WHDL - 00014629
WHDL - 00014629
Although student-centered learning and the components it promotes are increasingly accepted and found extensively nationwide, there still exists minimal academic research that explores the perceptions and lived experiences of educators in transitioning to this educational philosophy. Therefore, the purpose of this study was to explore in specific detail the perceptions and lived experiences of secondary teachers and building principals in transitioning to student-centered learning and thereby assist in filling in the literature gaps surrounding this topic. The participants for this hermeneutical, qualitative phenomenological study consisted of six secondary teachers and four principals and used a constructivist theoretical framework to assist the researcher in identifying and conveying each participant’s deep, rich experience. In-depth interviews were used to gather responses and the data was transcribed and eventually grouped into three major themes, with key words and terms from the participants supporting each theme.

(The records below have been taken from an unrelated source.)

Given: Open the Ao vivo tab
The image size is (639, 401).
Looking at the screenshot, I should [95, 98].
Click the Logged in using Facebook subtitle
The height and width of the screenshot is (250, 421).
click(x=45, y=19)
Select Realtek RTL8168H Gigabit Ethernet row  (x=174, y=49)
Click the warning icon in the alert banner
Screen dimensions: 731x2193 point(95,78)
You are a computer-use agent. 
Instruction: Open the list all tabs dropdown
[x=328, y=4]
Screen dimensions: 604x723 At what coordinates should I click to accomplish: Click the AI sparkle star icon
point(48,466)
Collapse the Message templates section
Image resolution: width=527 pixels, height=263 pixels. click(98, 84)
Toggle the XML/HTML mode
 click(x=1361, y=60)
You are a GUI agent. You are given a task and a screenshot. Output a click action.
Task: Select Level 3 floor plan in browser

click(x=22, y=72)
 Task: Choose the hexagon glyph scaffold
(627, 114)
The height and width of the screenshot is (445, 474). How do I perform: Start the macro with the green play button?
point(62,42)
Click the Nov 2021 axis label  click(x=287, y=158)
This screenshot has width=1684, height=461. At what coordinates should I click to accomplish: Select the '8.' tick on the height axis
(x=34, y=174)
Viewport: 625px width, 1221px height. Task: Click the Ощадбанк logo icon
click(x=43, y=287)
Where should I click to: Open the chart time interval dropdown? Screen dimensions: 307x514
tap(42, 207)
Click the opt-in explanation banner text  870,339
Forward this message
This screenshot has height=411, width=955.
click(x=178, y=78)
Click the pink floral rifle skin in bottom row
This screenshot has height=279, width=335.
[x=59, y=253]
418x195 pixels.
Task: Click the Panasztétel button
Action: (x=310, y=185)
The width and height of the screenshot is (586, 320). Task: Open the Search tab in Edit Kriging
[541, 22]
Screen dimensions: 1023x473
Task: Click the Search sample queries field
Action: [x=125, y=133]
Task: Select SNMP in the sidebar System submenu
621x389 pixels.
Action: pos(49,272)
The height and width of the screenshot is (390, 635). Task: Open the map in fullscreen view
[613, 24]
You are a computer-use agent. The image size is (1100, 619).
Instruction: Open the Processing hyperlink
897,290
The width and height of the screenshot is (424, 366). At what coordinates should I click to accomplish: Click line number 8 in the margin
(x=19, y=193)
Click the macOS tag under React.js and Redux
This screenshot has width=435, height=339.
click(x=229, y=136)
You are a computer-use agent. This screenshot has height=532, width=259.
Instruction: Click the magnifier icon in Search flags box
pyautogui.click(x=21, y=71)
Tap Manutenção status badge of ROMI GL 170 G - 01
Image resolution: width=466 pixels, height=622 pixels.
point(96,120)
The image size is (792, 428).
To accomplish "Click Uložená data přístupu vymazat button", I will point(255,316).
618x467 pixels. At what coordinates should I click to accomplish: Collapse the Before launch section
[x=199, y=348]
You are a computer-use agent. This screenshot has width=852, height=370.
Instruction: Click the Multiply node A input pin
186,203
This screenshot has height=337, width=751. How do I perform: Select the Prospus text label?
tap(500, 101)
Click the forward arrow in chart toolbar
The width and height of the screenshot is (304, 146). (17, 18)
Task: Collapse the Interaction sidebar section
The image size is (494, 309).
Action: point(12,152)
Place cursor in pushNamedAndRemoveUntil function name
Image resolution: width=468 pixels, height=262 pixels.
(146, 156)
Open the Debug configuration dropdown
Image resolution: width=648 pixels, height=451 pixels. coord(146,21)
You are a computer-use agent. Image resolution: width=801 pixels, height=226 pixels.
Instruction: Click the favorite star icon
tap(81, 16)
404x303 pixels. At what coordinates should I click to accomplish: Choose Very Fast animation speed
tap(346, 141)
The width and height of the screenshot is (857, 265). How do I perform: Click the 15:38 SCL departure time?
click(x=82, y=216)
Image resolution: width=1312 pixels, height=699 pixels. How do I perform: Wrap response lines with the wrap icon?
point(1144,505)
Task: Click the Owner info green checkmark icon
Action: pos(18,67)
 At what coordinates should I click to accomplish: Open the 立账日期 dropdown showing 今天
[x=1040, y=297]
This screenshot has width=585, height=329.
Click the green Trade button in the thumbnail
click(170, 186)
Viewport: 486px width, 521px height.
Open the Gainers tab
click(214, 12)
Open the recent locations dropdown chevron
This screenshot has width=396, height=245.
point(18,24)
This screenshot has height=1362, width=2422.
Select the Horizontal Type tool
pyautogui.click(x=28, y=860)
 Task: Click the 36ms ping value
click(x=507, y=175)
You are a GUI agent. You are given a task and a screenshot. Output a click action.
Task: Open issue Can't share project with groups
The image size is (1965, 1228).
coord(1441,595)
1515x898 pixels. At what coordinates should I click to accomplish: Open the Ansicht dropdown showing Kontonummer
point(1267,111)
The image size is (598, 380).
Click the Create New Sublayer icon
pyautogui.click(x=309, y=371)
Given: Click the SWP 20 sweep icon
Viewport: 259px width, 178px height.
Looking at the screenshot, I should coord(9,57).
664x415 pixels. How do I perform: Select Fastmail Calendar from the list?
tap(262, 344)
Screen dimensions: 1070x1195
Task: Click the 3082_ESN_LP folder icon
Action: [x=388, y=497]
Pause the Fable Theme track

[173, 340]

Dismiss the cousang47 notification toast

The three themes that emerged when identifying and describing the perceptions and lived experiences of the participants in transitioning to student-centered learning were a shift in philosophy of education, changes in methods and pedagogy, and the importance of relationships among teachers, principals, and students. Although teacher and principal participant responses demonstrated some differences in the categories or terms that were identified, each response was still supportive of the same three major themes. Key findings from the study suggest that in order to effectively transition from teacher-centered to student-centered education, cognitive changes in an educator’s philosophy and mindset, along with social adjustments addressing relationships, connections, and experiences, must be recognized and even embraced.